* _Collected data entries_

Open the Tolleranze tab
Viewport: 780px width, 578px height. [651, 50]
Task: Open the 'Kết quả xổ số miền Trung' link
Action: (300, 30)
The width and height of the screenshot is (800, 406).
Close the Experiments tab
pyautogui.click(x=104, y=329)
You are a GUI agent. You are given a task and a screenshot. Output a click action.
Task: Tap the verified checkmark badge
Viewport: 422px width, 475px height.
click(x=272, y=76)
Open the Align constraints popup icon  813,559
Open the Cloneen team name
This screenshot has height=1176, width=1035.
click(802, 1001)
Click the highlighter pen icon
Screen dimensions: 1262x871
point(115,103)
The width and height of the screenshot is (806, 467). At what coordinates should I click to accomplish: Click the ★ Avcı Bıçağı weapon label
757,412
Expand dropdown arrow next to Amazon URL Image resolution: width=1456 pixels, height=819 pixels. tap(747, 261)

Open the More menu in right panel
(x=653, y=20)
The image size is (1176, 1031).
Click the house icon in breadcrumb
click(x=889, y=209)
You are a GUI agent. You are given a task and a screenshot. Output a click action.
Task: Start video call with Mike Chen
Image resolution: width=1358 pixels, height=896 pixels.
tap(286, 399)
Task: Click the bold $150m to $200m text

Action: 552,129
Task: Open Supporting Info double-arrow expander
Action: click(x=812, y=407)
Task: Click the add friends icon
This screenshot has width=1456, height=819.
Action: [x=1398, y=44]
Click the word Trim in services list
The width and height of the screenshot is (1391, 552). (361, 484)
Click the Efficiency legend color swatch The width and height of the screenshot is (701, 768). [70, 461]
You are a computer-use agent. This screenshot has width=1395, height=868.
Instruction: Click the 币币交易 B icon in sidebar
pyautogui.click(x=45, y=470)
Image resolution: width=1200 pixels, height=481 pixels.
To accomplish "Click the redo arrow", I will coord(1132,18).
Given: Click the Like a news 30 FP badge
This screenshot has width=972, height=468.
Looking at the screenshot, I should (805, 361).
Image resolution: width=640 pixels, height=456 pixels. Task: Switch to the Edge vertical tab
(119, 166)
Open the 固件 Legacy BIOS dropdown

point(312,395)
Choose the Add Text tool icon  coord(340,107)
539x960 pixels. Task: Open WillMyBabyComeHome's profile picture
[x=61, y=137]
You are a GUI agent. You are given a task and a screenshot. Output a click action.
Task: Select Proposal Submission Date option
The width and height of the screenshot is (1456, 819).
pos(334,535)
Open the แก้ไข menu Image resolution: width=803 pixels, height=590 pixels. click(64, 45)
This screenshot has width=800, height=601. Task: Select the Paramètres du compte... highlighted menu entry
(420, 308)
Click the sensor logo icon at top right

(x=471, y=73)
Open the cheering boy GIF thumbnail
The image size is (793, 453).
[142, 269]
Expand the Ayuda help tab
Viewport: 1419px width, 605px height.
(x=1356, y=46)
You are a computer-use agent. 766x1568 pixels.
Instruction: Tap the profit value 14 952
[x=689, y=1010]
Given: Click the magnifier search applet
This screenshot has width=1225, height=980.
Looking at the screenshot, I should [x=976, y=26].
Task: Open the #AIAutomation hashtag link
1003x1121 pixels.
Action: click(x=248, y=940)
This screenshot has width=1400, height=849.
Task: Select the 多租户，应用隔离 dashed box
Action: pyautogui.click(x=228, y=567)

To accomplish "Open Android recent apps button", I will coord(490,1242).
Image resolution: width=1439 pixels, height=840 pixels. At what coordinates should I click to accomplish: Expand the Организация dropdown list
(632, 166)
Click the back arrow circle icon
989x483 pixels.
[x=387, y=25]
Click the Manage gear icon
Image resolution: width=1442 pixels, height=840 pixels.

* _PROBLEM DESCRIPTION_
Rewrite the rows with "GUI agent" changed to "screen agent" wherever it occurs, keeping every other part the same.

* _RESULT OF THE TASK_
Open the Tolleranze tab
Viewport: 780px width, 578px height. [651, 50]
Task: Open the 'Kết quả xổ số miền Trung' link
Action: (300, 30)
The width and height of the screenshot is (800, 406).
Close the Experiments tab
pyautogui.click(x=104, y=329)
You are a screen agent. You are given a task and a screenshot. Output a click action.
Task: Tap the verified checkmark badge
Viewport: 422px width, 475px height.
click(x=272, y=76)
Open the Align constraints popup icon  813,559
Open the Cloneen team name
This screenshot has height=1176, width=1035.
click(802, 1001)
Click the highlighter pen icon
Screen dimensions: 1262x871
point(115,103)
The width and height of the screenshot is (806, 467). At what coordinates should I click to accomplish: Click the ★ Avcı Bıçağı weapon label
757,412
Expand dropdown arrow next to Amazon URL Image resolution: width=1456 pixels, height=819 pixels. tap(747, 261)

Open the More menu in right panel
(x=653, y=20)
The image size is (1176, 1031).
Click the house icon in breadcrumb
click(x=889, y=209)
You are a screen agent. You are given a task and a screenshot. Output a click action.
Task: Start video call with Mike Chen
Image resolution: width=1358 pixels, height=896 pixels.
tap(286, 399)
Task: Click the bold $150m to $200m text

Action: 552,129
Task: Open Supporting Info double-arrow expander
Action: click(x=812, y=407)
Task: Click the add friends icon
This screenshot has width=1456, height=819.
Action: [x=1398, y=44]
Click the word Trim in services list
The width and height of the screenshot is (1391, 552). (361, 484)
Click the Efficiency legend color swatch The width and height of the screenshot is (701, 768). [70, 461]
You are a computer-use agent. This screenshot has width=1395, height=868.
Instruction: Click the 币币交易 B icon in sidebar
pyautogui.click(x=45, y=470)
Image resolution: width=1200 pixels, height=481 pixels.
To accomplish "Click the redo arrow", I will coord(1132,18).
Given: Click the Like a news 30 FP badge
This screenshot has width=972, height=468.
Looking at the screenshot, I should (805, 361).
Image resolution: width=640 pixels, height=456 pixels. Task: Switch to the Edge vertical tab
(119, 166)
Open the 固件 Legacy BIOS dropdown

point(312,395)
Choose the Add Text tool icon  coord(340,107)
539x960 pixels. Task: Open WillMyBabyComeHome's profile picture
[x=61, y=137]
You are a screen agent. You are given a task and a screenshot. Output a click action.
Task: Select Proposal Submission Date option
The width and height of the screenshot is (1456, 819).
pos(334,535)
Open the แก้ไข menu Image resolution: width=803 pixels, height=590 pixels. click(64, 45)
This screenshot has width=800, height=601. Task: Select the Paramètres du compte... highlighted menu entry
(420, 308)
Click the sensor logo icon at top right

(x=471, y=73)
Open the cheering boy GIF thumbnail
The image size is (793, 453).
[142, 269]
Expand the Ayuda help tab
Viewport: 1419px width, 605px height.
(x=1356, y=46)
You are a computer-use agent. 766x1568 pixels.
Instruction: Tap the profit value 14 952
[x=689, y=1010]
Given: Click the magnifier search applet
This screenshot has width=1225, height=980.
Looking at the screenshot, I should [x=976, y=26].
Task: Open the #AIAutomation hashtag link
1003x1121 pixels.
Action: click(x=248, y=940)
This screenshot has width=1400, height=849.
Task: Select the 多租户，应用隔离 dashed box
Action: pyautogui.click(x=228, y=567)

To accomplish "Open Android recent apps button", I will coord(490,1242).
Image resolution: width=1439 pixels, height=840 pixels. At what coordinates should I click to accomplish: Expand the Организация dropdown list
(632, 166)
Click the back arrow circle icon
989x483 pixels.
[x=387, y=25]
Click the Manage gear icon
Image resolution: width=1442 pixels, height=840 pixels.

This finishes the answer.